[Dataset records]
↓↓↓

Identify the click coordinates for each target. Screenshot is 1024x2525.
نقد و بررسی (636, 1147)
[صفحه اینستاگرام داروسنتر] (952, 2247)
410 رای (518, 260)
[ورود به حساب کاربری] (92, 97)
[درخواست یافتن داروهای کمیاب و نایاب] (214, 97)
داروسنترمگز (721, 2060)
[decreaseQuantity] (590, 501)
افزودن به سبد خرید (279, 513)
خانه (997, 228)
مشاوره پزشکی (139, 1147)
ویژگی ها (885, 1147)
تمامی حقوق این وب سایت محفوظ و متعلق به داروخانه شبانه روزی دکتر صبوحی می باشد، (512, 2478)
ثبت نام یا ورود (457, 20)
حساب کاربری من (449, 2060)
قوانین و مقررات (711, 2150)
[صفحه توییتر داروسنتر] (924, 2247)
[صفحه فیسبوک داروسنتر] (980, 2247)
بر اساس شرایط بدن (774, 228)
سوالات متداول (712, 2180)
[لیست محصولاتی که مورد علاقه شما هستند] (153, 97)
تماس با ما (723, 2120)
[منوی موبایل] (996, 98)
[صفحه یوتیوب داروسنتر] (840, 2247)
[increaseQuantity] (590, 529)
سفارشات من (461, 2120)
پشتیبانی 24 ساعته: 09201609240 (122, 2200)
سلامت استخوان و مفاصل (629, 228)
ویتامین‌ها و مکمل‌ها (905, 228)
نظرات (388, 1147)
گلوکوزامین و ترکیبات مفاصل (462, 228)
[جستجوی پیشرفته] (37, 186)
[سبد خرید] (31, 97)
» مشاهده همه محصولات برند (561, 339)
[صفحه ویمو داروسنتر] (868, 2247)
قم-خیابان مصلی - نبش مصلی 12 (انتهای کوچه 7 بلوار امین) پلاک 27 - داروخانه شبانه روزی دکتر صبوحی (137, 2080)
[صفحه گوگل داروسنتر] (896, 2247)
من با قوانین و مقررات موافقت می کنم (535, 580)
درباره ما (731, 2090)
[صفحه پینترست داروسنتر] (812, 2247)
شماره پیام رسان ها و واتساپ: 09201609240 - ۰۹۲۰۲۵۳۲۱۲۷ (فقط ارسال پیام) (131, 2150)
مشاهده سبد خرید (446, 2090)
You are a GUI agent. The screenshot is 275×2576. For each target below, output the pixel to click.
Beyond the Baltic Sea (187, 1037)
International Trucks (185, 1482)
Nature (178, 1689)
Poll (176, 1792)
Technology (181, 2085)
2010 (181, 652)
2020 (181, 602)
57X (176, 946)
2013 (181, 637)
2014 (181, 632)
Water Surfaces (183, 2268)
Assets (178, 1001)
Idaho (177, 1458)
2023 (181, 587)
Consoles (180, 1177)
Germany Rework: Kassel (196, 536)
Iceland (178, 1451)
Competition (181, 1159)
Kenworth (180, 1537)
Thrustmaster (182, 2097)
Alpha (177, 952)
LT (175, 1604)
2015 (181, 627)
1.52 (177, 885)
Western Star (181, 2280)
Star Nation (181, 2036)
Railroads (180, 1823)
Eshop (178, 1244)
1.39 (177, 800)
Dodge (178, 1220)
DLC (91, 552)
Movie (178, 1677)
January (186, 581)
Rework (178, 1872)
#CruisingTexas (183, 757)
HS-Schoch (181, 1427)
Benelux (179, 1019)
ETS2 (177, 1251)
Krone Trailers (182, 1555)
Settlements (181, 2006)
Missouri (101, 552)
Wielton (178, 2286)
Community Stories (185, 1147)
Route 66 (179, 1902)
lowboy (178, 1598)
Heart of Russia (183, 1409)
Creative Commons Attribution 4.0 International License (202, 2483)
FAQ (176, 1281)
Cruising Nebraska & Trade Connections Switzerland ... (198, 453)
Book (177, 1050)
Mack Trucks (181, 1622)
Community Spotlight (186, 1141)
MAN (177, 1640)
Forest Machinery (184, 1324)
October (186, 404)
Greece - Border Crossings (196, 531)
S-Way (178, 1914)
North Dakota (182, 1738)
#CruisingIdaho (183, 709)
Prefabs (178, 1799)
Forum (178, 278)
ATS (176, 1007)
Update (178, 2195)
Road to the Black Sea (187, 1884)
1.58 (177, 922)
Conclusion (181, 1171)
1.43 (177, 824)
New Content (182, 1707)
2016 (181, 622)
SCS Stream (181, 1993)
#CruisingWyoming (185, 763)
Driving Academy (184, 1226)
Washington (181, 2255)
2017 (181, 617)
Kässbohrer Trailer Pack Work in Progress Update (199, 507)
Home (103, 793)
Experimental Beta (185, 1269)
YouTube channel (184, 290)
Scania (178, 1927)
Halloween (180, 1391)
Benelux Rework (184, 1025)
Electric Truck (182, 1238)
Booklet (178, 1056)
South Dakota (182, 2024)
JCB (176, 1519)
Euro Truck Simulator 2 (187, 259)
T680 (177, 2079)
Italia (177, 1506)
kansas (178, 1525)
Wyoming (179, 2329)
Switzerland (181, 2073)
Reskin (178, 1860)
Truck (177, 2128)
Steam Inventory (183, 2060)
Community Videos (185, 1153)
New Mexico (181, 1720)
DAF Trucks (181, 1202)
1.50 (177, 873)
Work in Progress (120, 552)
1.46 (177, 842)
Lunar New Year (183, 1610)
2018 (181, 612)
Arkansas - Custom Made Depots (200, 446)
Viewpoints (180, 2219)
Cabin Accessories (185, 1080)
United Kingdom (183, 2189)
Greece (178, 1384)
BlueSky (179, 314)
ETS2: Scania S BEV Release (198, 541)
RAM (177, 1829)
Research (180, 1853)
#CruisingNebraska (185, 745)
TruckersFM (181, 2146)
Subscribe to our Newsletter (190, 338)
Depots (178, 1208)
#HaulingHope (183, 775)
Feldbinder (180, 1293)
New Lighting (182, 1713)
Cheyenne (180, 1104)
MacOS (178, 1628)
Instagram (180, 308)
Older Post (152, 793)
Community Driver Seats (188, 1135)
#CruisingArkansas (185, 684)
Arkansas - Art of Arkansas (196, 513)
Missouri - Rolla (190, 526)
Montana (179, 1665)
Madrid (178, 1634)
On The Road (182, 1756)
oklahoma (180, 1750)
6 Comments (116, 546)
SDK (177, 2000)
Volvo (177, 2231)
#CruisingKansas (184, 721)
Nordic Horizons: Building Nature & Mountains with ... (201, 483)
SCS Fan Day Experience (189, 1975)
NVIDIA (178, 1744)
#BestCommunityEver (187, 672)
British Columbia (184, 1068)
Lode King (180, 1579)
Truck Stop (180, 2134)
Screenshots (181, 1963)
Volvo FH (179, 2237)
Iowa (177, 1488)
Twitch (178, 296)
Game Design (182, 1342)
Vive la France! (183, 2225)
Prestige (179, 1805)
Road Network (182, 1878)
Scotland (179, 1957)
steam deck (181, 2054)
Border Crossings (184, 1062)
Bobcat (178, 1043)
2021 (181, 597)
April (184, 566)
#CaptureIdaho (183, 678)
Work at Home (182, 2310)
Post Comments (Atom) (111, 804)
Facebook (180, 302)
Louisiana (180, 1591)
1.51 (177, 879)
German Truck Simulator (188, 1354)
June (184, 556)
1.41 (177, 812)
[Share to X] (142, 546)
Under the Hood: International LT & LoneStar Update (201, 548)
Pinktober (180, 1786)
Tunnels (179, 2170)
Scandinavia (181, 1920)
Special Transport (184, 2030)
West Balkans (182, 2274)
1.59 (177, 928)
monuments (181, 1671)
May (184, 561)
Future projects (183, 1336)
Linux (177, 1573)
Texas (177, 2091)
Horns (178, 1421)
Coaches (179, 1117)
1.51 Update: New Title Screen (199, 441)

↑↑↑

(DESCRIPTION OF THE TASK):
Write all of the data above again, exactly as given.

(EXERCISE OUTPUT):
Identify the click coordinates for each target. Screenshot is 1024x2525.
نقد و بررسی (636, 1147)
[صفحه اینستاگرام داروسنتر] (952, 2247)
410 رای (518, 260)
[ورود به حساب کاربری] (92, 97)
[درخواست یافتن داروهای کمیاب و نایاب] (214, 97)
داروسنترمگز (721, 2060)
[decreaseQuantity] (590, 501)
افزودن به سبد خرید (279, 513)
خانه (997, 228)
مشاوره پزشکی (139, 1147)
ویژگی ها (885, 1147)
تمامی حقوق این وب سایت محفوظ و متعلق به داروخانه شبانه روزی دکتر صبوحی می باشد، (512, 2478)
ثبت نام یا ورود (457, 20)
حساب کاربری من (449, 2060)
قوانین و مقررات (711, 2150)
[صفحه توییتر داروسنتر] (924, 2247)
[صفحه فیسبوک داروسنتر] (980, 2247)
بر اساس شرایط بدن (774, 228)
سوالات متداول (712, 2180)
[لیست محصولاتی که مورد علاقه شما هستند] (153, 97)
تماس با ما (723, 2120)
[منوی موبایل] (996, 98)
[صفحه یوتیوب داروسنتر] (840, 2247)
[increaseQuantity] (590, 529)
سفارشات من (461, 2120)
پشتیبانی 24 ساعته: 09201609240 (122, 2200)
سلامت استخوان و مفاصل (629, 228)
ویتامین‌ها و مکمل‌ها (905, 228)
نظرات (388, 1147)
گلوکوزامین و ترکیبات مفاصل (462, 228)
[جستجوی پیشرفته] (37, 186)
[سبد خرید] (31, 97)
» مشاهده همه محصولات برند (561, 339)
[صفحه ویمو داروسنتر] (868, 2247)
قم-خیابان مصلی - نبش مصلی 12 (انتهای کوچه 7 بلوار امین) پلاک 27 - داروخانه شبانه روزی دکتر صبوحی (137, 2080)
[صفحه گوگل داروسنتر] (896, 2247)
من با قوانین و مقررات موافقت می کنم (535, 580)
درباره ما (731, 2090)
[صفحه پینترست داروسنتر] (812, 2247)
شماره پیام رسان ها و واتساپ: 09201609240 - ۰۹۲۰۲۵۳۲۱۲۷ (فقط ارسال پیام) (131, 2150)
مشاهده سبد خرید (446, 2090)
You are a GUI agent. The screenshot is 275×2576. For each target below, output the pixel to click.
Beyond the Baltic Sea (187, 1037)
International Trucks (185, 1482)
Nature (178, 1689)
Poll (176, 1792)
Technology (181, 2085)
2010 (181, 652)
2020 (181, 602)
57X (176, 946)
2013 (181, 637)
2014 (181, 632)
Water Surfaces (183, 2268)
Assets (178, 1001)
Idaho (177, 1458)
2023 (181, 587)
Consoles (180, 1177)
Germany Rework: Kassel (196, 536)
Iceland (178, 1451)
Competition (181, 1159)
Kenworth (180, 1537)
Thrustmaster (182, 2097)
Alpha (177, 952)
LT (175, 1604)
2015 (181, 627)
1.52 (177, 885)
Western Star (181, 2280)
Star Nation (181, 2036)
Railroads (180, 1823)
Eshop (178, 1244)
1.39 (177, 800)
Dodge (178, 1220)
DLC (91, 552)
Movie (178, 1677)
January (186, 581)
Rework (178, 1872)
#CruisingTexas (183, 757)
HS-Schoch (181, 1427)
Benelux (179, 1019)
ETS2 (177, 1251)
Krone Trailers (182, 1555)
Settlements (181, 2006)
Missouri (101, 552)
Wielton (178, 2286)
Community Stories (185, 1147)
Route 66 (179, 1902)
lowboy (178, 1598)
Heart of Russia (183, 1409)
Creative Commons Attribution 4.0 International License (202, 2483)
FAQ (176, 1281)
Cruising Nebraska & Trade Connections Switzerland ... (198, 453)
Book (177, 1050)
Mack Trucks (181, 1622)
Community Spotlight (186, 1141)
MAN (177, 1640)
Forest Machinery (184, 1324)
October (186, 404)
Greece - Border Crossings (196, 531)
S-Way (178, 1914)
North Dakota (182, 1738)
#CruisingIdaho (183, 709)
Prefabs (178, 1799)
Forum (178, 278)
ATS (176, 1007)
Update (178, 2195)
Road to the Black Sea (187, 1884)
1.58 (177, 922)
Conclusion (181, 1171)
1.43 (177, 824)
New Content (182, 1707)
2016 (181, 622)
SCS Stream (181, 1993)
#CruisingWyoming (185, 763)
Driving Academy (184, 1226)
Washington (181, 2255)
2017 (181, 617)
Kässbohrer Trailer Pack Work in Progress Update (199, 507)
Home (103, 793)
Experimental Beta (185, 1269)
YouTube channel (184, 290)
Scania (178, 1927)
Halloween (180, 1391)
Benelux Rework (184, 1025)
Electric Truck (182, 1238)
Booklet (178, 1056)
South Dakota (182, 2024)
JCB (176, 1519)
Euro Truck Simulator 2 (187, 259)
T680 (177, 2079)
Italia (177, 1506)
kansas (178, 1525)
Wyoming (179, 2329)
Switzerland (181, 2073)
Reskin (178, 1860)
Truck (177, 2128)
Steam Inventory (183, 2060)
Community Videos (185, 1153)
New Mexico (181, 1720)
DAF Trucks (181, 1202)
1.50 (177, 873)
Work in Progress (120, 552)
1.46 (177, 842)
Lunar New Year (183, 1610)
2018 (181, 612)
Arkansas - Custom Made Depots (200, 446)
Viewpoints (180, 2219)
Cabin Accessories (185, 1080)
United Kingdom (183, 2189)
Greece (178, 1384)
BlueSky (179, 314)
ETS2: Scania S BEV Release (198, 541)
RAM (177, 1829)
Research (180, 1853)
#CruisingNebraska (185, 745)
TruckersFM (181, 2146)
Subscribe to our Newsletter (190, 338)
Depots (178, 1208)
#HaulingHope (183, 775)
Feldbinder (180, 1293)
New Lighting (182, 1713)
Cheyenne (180, 1104)
MacOS (178, 1628)
Instagram (180, 308)
Older Post (152, 793)
Community Driver Seats (188, 1135)
#CruisingArkansas (185, 684)
Arkansas - Art of Arkansas (196, 513)
Missouri - Rolla (190, 526)
Montana (179, 1665)
Madrid (178, 1634)
On The Road (182, 1756)
oklahoma (180, 1750)
6 Comments (116, 546)
SDK (177, 2000)
Volvo (177, 2231)
#CruisingKansas (184, 721)
Nordic Horizons: Building Nature & Mountains with ... (201, 483)
SCS Fan Day Experience (189, 1975)
NVIDIA (178, 1744)
#BestCommunityEver (187, 672)
British Columbia (184, 1068)
Lode King (180, 1579)
Truck Stop (180, 2134)
Screenshots (181, 1963)
Volvo FH (179, 2237)
Iowa (177, 1488)
Twitch (178, 296)
Game Design (182, 1342)
Vive la France! (183, 2225)
Prestige (179, 1805)
Road Network (182, 1878)
Scotland (179, 1957)
steam deck (181, 2054)
Border Crossings (184, 1062)
Bobcat (178, 1043)
2021 (181, 597)
April (184, 566)
#CaptureIdaho (183, 678)
Work at Home (182, 2310)
Post Comments (Atom) (111, 804)
Facebook (180, 302)
Louisiana (180, 1591)
1.51 (177, 879)
German Truck Simulator (188, 1354)
June (184, 556)
1.41 (177, 812)
[Share to X] (142, 546)
Under the Hood: International LT & LoneStar Update (201, 548)
Pinktober (180, 1786)
Tunnels (179, 2170)
Scandinavia (181, 1920)
Special Transport (184, 2030)
West Balkans (182, 2274)
1.59 (177, 928)
monuments (181, 1671)
May (184, 561)
Future projects (183, 1336)
Linux (177, 1573)
Texas (177, 2091)
Horns (178, 1421)
Coaches (179, 1117)
1.51 Update: New Title Screen (199, 441)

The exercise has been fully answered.